→ Problem statement:
Please return every line in the entries below with the word "dropdown" in it.
#### Provided records ####
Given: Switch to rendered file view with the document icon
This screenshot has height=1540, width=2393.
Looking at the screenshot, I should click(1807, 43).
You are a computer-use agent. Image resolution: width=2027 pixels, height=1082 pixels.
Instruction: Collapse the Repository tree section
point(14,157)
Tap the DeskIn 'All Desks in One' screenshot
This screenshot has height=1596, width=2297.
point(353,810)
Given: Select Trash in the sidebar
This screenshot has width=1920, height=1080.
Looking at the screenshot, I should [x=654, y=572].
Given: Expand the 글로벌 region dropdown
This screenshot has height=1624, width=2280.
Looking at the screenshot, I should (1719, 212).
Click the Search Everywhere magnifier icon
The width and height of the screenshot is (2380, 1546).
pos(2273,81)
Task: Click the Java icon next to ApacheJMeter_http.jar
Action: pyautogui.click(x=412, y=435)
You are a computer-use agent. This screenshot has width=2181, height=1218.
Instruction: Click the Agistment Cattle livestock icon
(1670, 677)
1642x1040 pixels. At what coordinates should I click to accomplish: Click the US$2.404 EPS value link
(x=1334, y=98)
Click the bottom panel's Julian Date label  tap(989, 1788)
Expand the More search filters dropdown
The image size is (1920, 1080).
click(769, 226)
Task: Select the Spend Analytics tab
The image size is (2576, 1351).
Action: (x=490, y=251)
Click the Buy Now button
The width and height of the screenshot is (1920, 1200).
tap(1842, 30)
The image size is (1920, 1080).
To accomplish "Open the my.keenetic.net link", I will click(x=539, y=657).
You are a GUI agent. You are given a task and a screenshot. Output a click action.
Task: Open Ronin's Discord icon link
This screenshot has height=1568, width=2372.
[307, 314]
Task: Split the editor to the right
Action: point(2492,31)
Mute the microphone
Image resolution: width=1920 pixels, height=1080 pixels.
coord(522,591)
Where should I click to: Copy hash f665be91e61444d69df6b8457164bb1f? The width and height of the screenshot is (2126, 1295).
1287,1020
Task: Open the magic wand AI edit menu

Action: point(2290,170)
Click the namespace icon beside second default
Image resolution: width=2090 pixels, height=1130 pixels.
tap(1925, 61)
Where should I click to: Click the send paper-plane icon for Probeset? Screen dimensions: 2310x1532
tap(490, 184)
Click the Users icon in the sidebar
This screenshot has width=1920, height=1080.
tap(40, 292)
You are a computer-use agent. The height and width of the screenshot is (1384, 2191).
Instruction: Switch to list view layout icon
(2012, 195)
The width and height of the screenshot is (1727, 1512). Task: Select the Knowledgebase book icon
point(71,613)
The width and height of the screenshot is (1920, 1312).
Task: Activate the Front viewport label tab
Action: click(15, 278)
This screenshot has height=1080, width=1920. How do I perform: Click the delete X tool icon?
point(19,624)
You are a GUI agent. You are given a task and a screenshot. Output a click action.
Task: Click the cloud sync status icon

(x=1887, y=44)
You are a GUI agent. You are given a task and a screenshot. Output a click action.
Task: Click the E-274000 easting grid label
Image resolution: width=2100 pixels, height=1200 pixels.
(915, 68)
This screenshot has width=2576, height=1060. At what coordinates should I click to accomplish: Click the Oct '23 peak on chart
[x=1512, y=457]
####
→ Output:
Given: Expand the 글로벌 region dropdown
Expand the More search filters dropdown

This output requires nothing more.